● EXERCISE
When you respond, restate each record exactly as it is given.

● PROVIDED DATA
*** Begin section ***

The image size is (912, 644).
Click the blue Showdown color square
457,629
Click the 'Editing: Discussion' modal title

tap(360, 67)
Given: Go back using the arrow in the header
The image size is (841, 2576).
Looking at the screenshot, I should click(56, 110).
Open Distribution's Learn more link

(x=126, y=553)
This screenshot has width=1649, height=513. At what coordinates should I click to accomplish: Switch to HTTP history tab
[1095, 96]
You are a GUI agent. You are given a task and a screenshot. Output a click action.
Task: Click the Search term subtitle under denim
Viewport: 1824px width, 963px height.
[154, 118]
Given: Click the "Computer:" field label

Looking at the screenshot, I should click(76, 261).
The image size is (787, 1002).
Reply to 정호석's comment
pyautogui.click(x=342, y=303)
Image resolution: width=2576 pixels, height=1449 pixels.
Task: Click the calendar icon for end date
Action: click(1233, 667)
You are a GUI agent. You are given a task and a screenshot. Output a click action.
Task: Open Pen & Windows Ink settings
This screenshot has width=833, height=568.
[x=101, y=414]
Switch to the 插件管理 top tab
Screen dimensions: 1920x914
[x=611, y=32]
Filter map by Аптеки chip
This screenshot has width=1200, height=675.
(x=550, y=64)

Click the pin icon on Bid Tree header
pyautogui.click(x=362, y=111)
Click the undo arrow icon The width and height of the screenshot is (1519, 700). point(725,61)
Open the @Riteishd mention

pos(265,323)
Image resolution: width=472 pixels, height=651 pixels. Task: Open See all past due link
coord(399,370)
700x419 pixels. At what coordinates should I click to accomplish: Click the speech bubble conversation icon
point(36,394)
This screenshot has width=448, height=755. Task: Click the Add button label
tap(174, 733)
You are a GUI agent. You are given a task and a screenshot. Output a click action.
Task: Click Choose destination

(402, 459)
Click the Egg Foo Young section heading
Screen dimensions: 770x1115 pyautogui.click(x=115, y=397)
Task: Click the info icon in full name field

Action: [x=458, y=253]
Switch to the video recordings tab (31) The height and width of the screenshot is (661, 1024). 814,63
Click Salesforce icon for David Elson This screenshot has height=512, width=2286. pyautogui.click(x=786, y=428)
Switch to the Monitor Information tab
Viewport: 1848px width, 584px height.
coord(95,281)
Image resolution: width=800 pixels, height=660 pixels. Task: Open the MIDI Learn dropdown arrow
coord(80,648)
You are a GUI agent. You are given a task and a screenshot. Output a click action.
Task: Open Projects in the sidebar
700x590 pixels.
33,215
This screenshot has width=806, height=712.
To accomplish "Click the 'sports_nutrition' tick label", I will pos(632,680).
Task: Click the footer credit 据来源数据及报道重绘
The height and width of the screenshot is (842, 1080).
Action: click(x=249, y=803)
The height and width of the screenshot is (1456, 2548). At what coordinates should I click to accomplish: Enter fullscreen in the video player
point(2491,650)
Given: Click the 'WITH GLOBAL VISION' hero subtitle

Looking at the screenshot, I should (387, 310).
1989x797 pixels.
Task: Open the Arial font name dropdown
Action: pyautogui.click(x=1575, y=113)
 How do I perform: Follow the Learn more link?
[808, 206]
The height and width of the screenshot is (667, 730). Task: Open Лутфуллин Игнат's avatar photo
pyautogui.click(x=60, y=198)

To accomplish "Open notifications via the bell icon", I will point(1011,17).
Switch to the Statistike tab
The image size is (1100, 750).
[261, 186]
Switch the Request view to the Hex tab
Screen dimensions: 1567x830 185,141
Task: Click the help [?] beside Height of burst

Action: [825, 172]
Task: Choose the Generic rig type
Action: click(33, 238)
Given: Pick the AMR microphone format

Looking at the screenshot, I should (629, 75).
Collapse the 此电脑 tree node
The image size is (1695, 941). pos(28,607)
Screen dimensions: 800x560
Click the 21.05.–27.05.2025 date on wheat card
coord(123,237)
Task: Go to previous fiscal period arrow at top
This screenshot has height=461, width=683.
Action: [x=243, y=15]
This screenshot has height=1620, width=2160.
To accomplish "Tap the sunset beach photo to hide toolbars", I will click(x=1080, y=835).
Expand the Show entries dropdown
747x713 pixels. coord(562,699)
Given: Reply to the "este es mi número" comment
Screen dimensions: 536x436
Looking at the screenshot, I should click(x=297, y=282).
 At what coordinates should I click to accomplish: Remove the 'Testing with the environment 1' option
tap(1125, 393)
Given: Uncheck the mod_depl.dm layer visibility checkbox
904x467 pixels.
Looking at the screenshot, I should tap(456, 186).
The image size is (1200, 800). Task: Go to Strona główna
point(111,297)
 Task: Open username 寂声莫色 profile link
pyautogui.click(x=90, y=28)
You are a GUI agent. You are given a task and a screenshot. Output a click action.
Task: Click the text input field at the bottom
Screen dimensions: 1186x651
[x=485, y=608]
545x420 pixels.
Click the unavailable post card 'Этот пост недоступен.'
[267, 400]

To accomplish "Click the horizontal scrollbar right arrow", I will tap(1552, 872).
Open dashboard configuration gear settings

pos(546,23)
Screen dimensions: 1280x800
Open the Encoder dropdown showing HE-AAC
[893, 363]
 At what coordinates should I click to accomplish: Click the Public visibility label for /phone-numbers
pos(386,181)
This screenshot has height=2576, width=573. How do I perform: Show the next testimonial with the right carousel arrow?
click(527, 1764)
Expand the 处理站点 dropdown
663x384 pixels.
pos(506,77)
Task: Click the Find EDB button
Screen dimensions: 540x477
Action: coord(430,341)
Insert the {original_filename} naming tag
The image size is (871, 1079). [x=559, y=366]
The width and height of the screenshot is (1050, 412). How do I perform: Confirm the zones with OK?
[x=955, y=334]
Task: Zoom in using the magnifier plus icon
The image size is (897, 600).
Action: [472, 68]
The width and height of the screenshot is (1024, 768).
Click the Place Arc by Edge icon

*** End section ***

● ANSWER BOX
The image size is (912, 644).
Click the blue Showdown color square
457,629
Click the 'Editing: Discussion' modal title

tap(360, 67)
Given: Go back using the arrow in the header
The image size is (841, 2576).
Looking at the screenshot, I should click(56, 110).
Open Distribution's Learn more link

(x=126, y=553)
This screenshot has width=1649, height=513. At what coordinates should I click to accomplish: Switch to HTTP history tab
[1095, 96]
You are a GUI agent. You are given a task and a screenshot. Output a click action.
Task: Click the Search term subtitle under denim
Viewport: 1824px width, 963px height.
[154, 118]
Given: Click the "Computer:" field label

Looking at the screenshot, I should click(76, 261).
The image size is (787, 1002).
Reply to 정호석's comment
pyautogui.click(x=342, y=303)
Image resolution: width=2576 pixels, height=1449 pixels.
Task: Click the calendar icon for end date
Action: click(1233, 667)
You are a GUI agent. You are given a task and a screenshot. Output a click action.
Task: Open Pen & Windows Ink settings
This screenshot has width=833, height=568.
[x=101, y=414]
Switch to the 插件管理 top tab
Screen dimensions: 1920x914
[x=611, y=32]
Filter map by Аптеки chip
This screenshot has width=1200, height=675.
(x=550, y=64)

Click the pin icon on Bid Tree header
pyautogui.click(x=362, y=111)
Click the undo arrow icon The width and height of the screenshot is (1519, 700). point(725,61)
Open the @Riteishd mention

pos(265,323)
Image resolution: width=472 pixels, height=651 pixels. Task: Open See all past due link
coord(399,370)
700x419 pixels. At what coordinates should I click to accomplish: Click the speech bubble conversation icon
point(36,394)
This screenshot has width=448, height=755. Task: Click the Add button label
tap(174, 733)
You are a GUI agent. You are given a task and a screenshot. Output a click action.
Task: Click Choose destination

(402, 459)
Click the Egg Foo Young section heading
Screen dimensions: 770x1115 pyautogui.click(x=115, y=397)
Task: Click the info icon in full name field

Action: [x=458, y=253]
Switch to the video recordings tab (31) The height and width of the screenshot is (661, 1024). 814,63
Click Salesforce icon for David Elson This screenshot has height=512, width=2286. pyautogui.click(x=786, y=428)
Switch to the Monitor Information tab
Viewport: 1848px width, 584px height.
coord(95,281)
Image resolution: width=800 pixels, height=660 pixels. Task: Open the MIDI Learn dropdown arrow
coord(80,648)
You are a GUI agent. You are given a task and a screenshot. Output a click action.
Task: Open Projects in the sidebar
700x590 pixels.
33,215
This screenshot has width=806, height=712.
To accomplish "Click the 'sports_nutrition' tick label", I will pos(632,680).
Task: Click the footer credit 据来源数据及报道重绘
The height and width of the screenshot is (842, 1080).
Action: click(x=249, y=803)
The height and width of the screenshot is (1456, 2548). At what coordinates should I click to accomplish: Enter fullscreen in the video player
point(2491,650)
Given: Click the 'WITH GLOBAL VISION' hero subtitle

Looking at the screenshot, I should (387, 310).
1989x797 pixels.
Task: Open the Arial font name dropdown
Action: pyautogui.click(x=1575, y=113)
 How do I perform: Follow the Learn more link?
[808, 206]
The height and width of the screenshot is (667, 730). Task: Open Лутфуллин Игнат's avatar photo
pyautogui.click(x=60, y=198)

To accomplish "Open notifications via the bell icon", I will point(1011,17).
Switch to the Statistike tab
The image size is (1100, 750).
[261, 186]
Switch the Request view to the Hex tab
Screen dimensions: 1567x830 185,141
Task: Click the help [?] beside Height of burst

Action: [825, 172]
Task: Choose the Generic rig type
Action: click(33, 238)
Given: Pick the AMR microphone format

Looking at the screenshot, I should (629, 75).
Collapse the 此电脑 tree node
The image size is (1695, 941). pos(28,607)
Screen dimensions: 800x560
Click the 21.05.–27.05.2025 date on wheat card
coord(123,237)
Task: Go to previous fiscal period arrow at top
This screenshot has height=461, width=683.
Action: [x=243, y=15]
This screenshot has height=1620, width=2160.
To accomplish "Tap the sunset beach photo to hide toolbars", I will click(x=1080, y=835).
Expand the Show entries dropdown
747x713 pixels. coord(562,699)
Given: Reply to the "este es mi número" comment
Screen dimensions: 536x436
Looking at the screenshot, I should click(x=297, y=282).
 At what coordinates should I click to accomplish: Remove the 'Testing with the environment 1' option
tap(1125, 393)
Given: Uncheck the mod_depl.dm layer visibility checkbox
904x467 pixels.
Looking at the screenshot, I should tap(456, 186).
The image size is (1200, 800). Task: Go to Strona główna
point(111,297)
 Task: Open username 寂声莫色 profile link
pyautogui.click(x=90, y=28)
You are a GUI agent. You are given a task and a screenshot. Output a click action.
Task: Click the text input field at the bottom
Screen dimensions: 1186x651
[x=485, y=608]
545x420 pixels.
Click the unavailable post card 'Этот пост недоступен.'
[267, 400]

To accomplish "Click the horizontal scrollbar right arrow", I will tap(1552, 872).
Open dashboard configuration gear settings

pos(546,23)
Screen dimensions: 1280x800
Open the Encoder dropdown showing HE-AAC
[893, 363]
 At what coordinates should I click to accomplish: Click the Public visibility label for /phone-numbers
pos(386,181)
This screenshot has height=2576, width=573. How do I perform: Show the next testimonial with the right carousel arrow?
click(527, 1764)
Expand the 处理站点 dropdown
663x384 pixels.
pos(506,77)
Task: Click the Find EDB button
Screen dimensions: 540x477
Action: coord(430,341)
Insert the {original_filename} naming tag
The image size is (871, 1079). [x=559, y=366]
The width and height of the screenshot is (1050, 412). How do I perform: Confirm the zones with OK?
[x=955, y=334]
Task: Zoom in using the magnifier plus icon
The image size is (897, 600).
Action: [472, 68]
The width and height of the screenshot is (1024, 768).
Click the Place Arc by Edge icon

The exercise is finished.